Oszustów wykorzystujących metody na „policjanta”, „wnuczka”, czy inną osobę, która natychmiast potrzebuje pieniędzy, żeby „ratować” siebie albo innych namierzyć – jak wiadomo – wcale nie jest łatwo. Przyznają to także konińscy śledczy z Prokuratury Rejonowej w Koninie, którzy co kilka dni otrzymują informację o kolejnej ofierze zuchwałych przestępców. Tym razem jednak udało się ich zatrzymać.
Na gorącym uczynku
55-letni mieszkaniec województwa mazowieckiego oraz 26-latek z dolnośląskiego na swoją ofiarę wybrali mieszkańca Konina. Podając się za policjantów biorących udział w prowokacji mającej na celu „namierzenie oszustów” próbowali wyłudzić od niego 15 tysięcy złotych. Adam Weber, prokurator rejonowy w Koninie nie zdradzając szczegółów, przyznaje że obaj zostali zatrzymani… na gorącym uczynku.
Młodszy miał amfetaminę
Obaj też, o co wnioskował prokurator, trafili do tymczasowego aresztu i mogą się liczyć z surowymi karami. Za oszustwo grozi do 8 lat więzienia. Dodatkowo przy młodszym policjanci znaleźli pokaźną ilość amfetaminy.

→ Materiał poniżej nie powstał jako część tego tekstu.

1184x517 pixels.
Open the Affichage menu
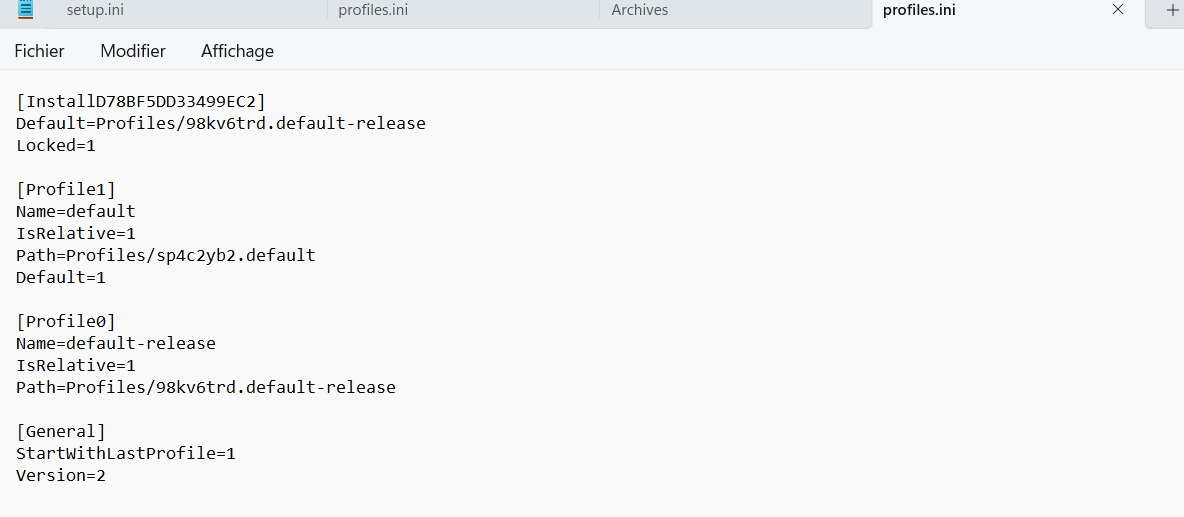point(237,51)
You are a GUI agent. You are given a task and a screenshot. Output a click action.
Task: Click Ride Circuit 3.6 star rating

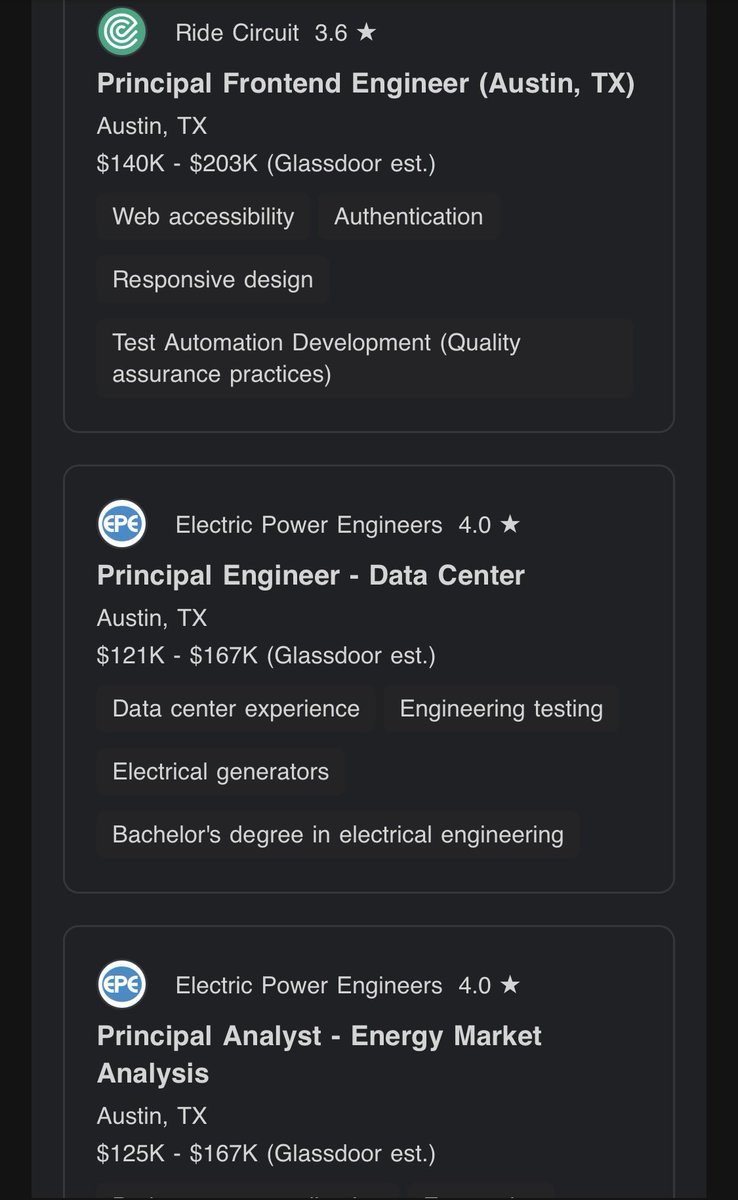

Prokurator apeluje o ostrożność
Szef konińskiej prokuratury rejonowej przyznając, że takie przestępstwa są na naszym terenie prawdziwą plagą, apeluje o ostrożność. – Żadna instytucja nie żąda pieniędzy! Gdy zadzwoni taki telefon natychmiast należy się rozłączyć i powiadomić służby. Gdy mamy jakiekolwiek wątpliwości warto skontaktować się z rodziną – radzi Adam Weber.